Thursday, June 23, 2016

How do We Stop the Growing Sense of Inevitability of War with China


I have remarked on this before, but the drum beat of inevitability seems to be growing steadily, and certainly China itself isn't helping to change the situation.

Especially in the South China Sea do we see this situation getting worse. The island construction where there were no islands before appears to be an attempt at making "facts on the ground" out of creative engineering, as well as quite questionable claims of historic rights to territory, under water or not. And with the belligerency that Chinese political, and military, leadership is throwing into the mix, you really have to wonder what is going on here.

On the one hand, an objective view of things would certainly allow for China having legitimate concerns for access to oil and food coming from, or across the sea. But to suggest that they could lay claim to the entire sea as sovereign territory just challenges all credulity. So much so that one can't help but ask how, with going against the rest of the world's right to free passage in any open ocean, not to mention the reasonable claims of other nations in the region to fair access of the resources there, can it be in their realistic long term interests to pursue this kind of action? How does anybody there, or in the rest of the world, win if hostilities do in fact break out?

One has to wonder if this might be actions of a leadership far more desperate to maintain legitimacy, in the face of truly troubling economic developments, than anyone has heretofore considered possible.
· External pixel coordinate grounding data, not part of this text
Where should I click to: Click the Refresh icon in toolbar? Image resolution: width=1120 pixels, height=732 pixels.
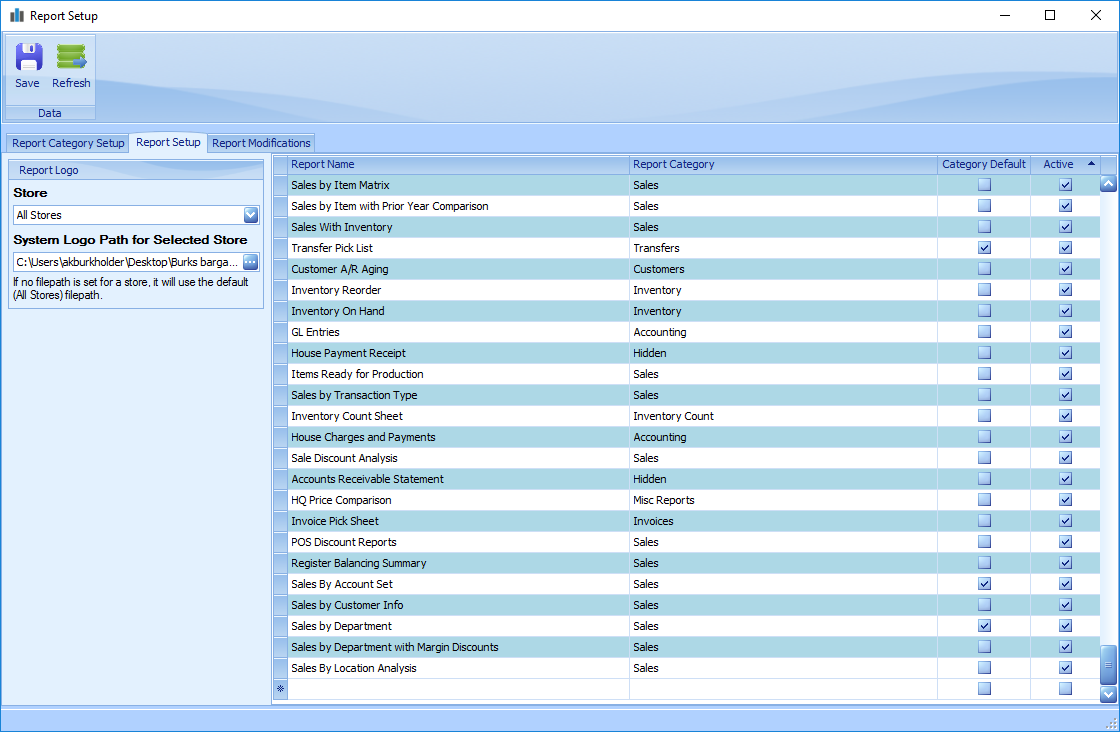(71, 58)
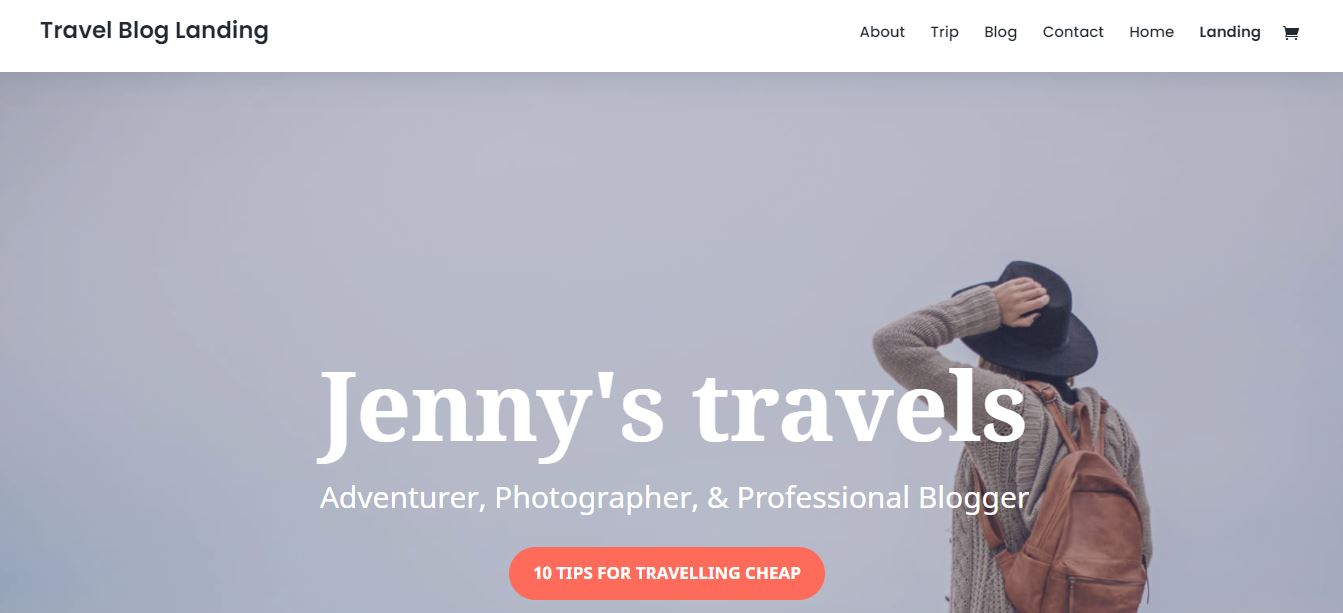Select the active Landing nav item
Image resolution: width=1343 pixels, height=613 pixels.
pyautogui.click(x=1229, y=32)
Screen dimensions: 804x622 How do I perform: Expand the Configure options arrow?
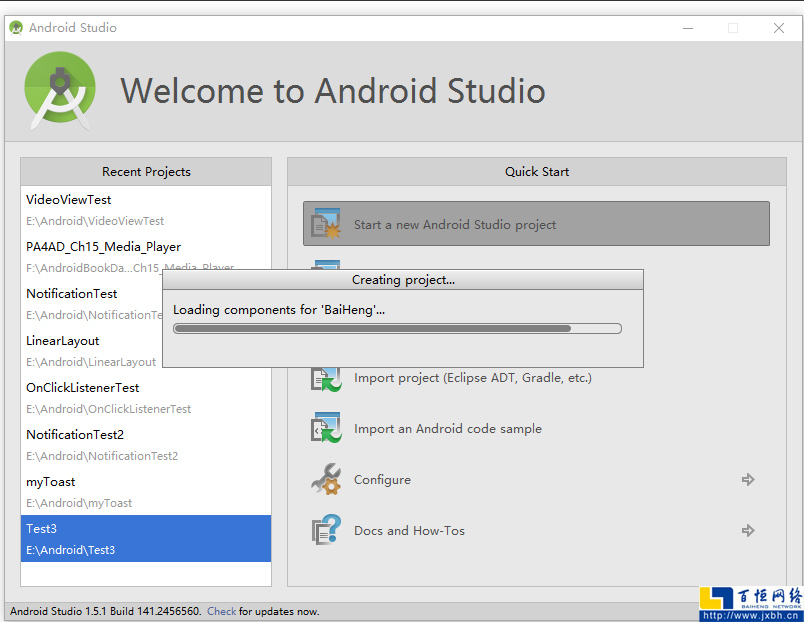748,479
If that were the case, then the question becomes one of how do we engage their leadership, within a face saving context, so as to aid both the economic difficulties, but also to address their concerns for resource access; finding a way to work a long term compromise that gives all players in the region meaningful assurances that such access will remain in place.

Are there cooler heads at work at all here? Are we to give up so easily on diplomacy to solve mutual concerns? Or does this play far to easily into our own confused priorities when it comes to justifying ongoing arms budgets? On can only hope that this is not so.



Beijing Is Setting the Stage for War in the South China Sea

See Also:
Chinese Prime Minister Li Keqiang looks at a map of the port of Piraeus, where Chinese shipping giant Cosco controls two of the three container terminals, on Friday June 20, 2014.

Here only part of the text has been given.